Clark emerges as a much more sympathetic, much less disturbed character: he was not only "more closely connected" to the folk culture and "belief systems of the expedition's enlisted men," but was also "more spiritually attuned to the cultures of the Indians." Clark, the map-maker, was "better centered, the clearest imaginer of their enterprise," though, Slaughter adds, "his peace of mind," like his maps, "was constructed of illusions embedded in 'facts.'" Lewis, by contrast, aspired to enlightened gentility, fashioning himself a man of science. He was acutely conscious of the opposition of "civilization" and "savagery," and his growing distaste for the Indians—their "primitive" customs and ways of knowing the world, their lack of respect for property rights (as Lewis defined them)—made him "the most nervous, least patient, and most bellicose of the explorers."
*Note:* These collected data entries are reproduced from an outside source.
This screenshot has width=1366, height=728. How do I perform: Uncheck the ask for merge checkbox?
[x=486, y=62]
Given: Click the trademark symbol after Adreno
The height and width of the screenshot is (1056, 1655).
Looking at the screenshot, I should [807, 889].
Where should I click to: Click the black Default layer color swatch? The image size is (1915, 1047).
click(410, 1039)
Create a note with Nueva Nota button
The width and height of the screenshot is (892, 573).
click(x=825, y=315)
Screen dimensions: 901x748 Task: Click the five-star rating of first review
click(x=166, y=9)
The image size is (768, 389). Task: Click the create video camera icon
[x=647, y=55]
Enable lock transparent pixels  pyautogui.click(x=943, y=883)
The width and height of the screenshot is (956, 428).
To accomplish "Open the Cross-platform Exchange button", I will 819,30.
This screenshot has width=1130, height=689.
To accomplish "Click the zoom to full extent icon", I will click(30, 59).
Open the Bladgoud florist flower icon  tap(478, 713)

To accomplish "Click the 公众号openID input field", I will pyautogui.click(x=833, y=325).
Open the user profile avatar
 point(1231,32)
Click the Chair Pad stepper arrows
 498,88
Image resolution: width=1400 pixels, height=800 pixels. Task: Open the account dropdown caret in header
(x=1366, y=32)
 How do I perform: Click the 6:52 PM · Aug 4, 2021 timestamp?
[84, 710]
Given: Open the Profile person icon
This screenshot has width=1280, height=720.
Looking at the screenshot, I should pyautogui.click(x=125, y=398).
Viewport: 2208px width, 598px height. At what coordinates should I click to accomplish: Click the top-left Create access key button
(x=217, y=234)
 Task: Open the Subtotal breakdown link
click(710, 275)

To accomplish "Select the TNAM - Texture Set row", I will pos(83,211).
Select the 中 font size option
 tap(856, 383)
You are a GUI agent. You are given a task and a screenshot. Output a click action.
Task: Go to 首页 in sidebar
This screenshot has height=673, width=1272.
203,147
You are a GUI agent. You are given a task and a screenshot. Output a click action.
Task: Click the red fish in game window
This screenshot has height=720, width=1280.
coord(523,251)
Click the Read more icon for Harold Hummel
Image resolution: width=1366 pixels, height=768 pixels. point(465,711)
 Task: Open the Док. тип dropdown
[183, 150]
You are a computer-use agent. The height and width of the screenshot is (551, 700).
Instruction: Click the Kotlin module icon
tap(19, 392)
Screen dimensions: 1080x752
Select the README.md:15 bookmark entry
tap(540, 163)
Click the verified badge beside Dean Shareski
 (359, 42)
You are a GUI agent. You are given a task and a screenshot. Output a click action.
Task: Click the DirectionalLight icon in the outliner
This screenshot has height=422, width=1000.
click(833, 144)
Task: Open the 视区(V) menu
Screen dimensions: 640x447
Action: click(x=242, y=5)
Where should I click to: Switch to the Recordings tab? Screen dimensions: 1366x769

On April 21, 1806, Lewis lost control completely, killing a Blackfoot Indian (this was one of two killings that day, the only of the entire expedition). It was not clear then or now what exactly was wrong with Lewis. Slaughter suggests, not implausibly, that he "was the skeptic, trained well—too well by Jefferson—for his mental health"; he was, I would add, painfully self-conscious about the discrepancy between his aspirations as an enlightened gentleman and his limited social and scientific attainments. If, as he floated home down the Missouri (incapacitated by a painful gunshot wound in his rear end), Lewis "knew" that he—and, so he may have imagined, the expedition—had "failed," it was because inner-demons that antedated the expedition finally gained the upper hand. Back in the United States, he could never bring himself to prepare his journal for publication, despite pestering from the president himself; finally, instead, he committed suicide.

Slaughter gets good marks for his reading of Lewis and Clark. He succeeds even more admirably in puncturing prevalent mythology about the expedition's two other contemporary stars, Sacajawea, the Shoshone wife (or slave) of translator Toussaint Charbonneau, and York, Clark's black slave. Little is known about either, though both play key roles in the modern fantasy of "the Lewis and Clark Expedition as a multicultural, multiracial, gender-integrated success." The absurd notion that the ethos of the expedition was in some sense "democratic," supposedly justified by the "vote" of expedition members–including Sacajawea and York–on where to spend the winter of 1806, suppresses the realities of military hierarchy and racial subordination. "Finding democracy within slavery is not history," Slaughter admonishes; "it is racist romance."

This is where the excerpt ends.